*** The records Section Begins ***

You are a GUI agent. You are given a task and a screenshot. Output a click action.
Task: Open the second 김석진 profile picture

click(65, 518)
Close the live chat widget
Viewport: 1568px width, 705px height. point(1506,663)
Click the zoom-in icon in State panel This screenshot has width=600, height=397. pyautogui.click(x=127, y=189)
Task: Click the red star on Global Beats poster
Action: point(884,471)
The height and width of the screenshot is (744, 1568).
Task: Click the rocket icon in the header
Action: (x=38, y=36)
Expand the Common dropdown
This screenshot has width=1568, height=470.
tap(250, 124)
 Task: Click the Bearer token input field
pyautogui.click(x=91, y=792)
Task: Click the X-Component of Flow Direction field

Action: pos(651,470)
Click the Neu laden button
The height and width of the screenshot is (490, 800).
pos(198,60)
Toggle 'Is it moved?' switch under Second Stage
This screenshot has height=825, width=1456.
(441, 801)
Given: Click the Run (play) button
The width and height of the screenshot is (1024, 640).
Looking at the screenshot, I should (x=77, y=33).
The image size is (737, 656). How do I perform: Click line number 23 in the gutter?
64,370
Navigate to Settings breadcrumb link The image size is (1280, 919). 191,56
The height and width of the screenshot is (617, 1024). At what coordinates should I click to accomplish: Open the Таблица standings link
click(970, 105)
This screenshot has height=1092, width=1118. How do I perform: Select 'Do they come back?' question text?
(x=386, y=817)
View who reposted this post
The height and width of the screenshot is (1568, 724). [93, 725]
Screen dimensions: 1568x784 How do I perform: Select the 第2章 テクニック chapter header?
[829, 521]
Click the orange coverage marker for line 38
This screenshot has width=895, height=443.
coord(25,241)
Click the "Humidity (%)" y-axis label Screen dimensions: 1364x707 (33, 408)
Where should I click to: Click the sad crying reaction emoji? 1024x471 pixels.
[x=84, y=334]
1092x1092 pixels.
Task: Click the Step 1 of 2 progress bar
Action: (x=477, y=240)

*** The records Section Ends ***

Lines from the one that contains "The height and width of the screenshot is (617, 1024)." through the final line of the entries must be duplicated exactly, and no other lines.

### Response to the exercise:
The height and width of the screenshot is (617, 1024). At what coordinates should I click to accomplish: Open the Таблица standings link
click(970, 105)
This screenshot has height=1092, width=1118. How do I perform: Select 'Do they come back?' question text?
(x=386, y=817)
View who reposted this post
The height and width of the screenshot is (1568, 724). [93, 725]
Screen dimensions: 1568x784 How do I perform: Select the 第2章 テクニック chapter header?
[829, 521]
Click the orange coverage marker for line 38
This screenshot has width=895, height=443.
coord(25,241)
Click the "Humidity (%)" y-axis label Screen dimensions: 1364x707 (33, 408)
Where should I click to: Click the sad crying reaction emoji? 1024x471 pixels.
[x=84, y=334]
1092x1092 pixels.
Task: Click the Step 1 of 2 progress bar
Action: (x=477, y=240)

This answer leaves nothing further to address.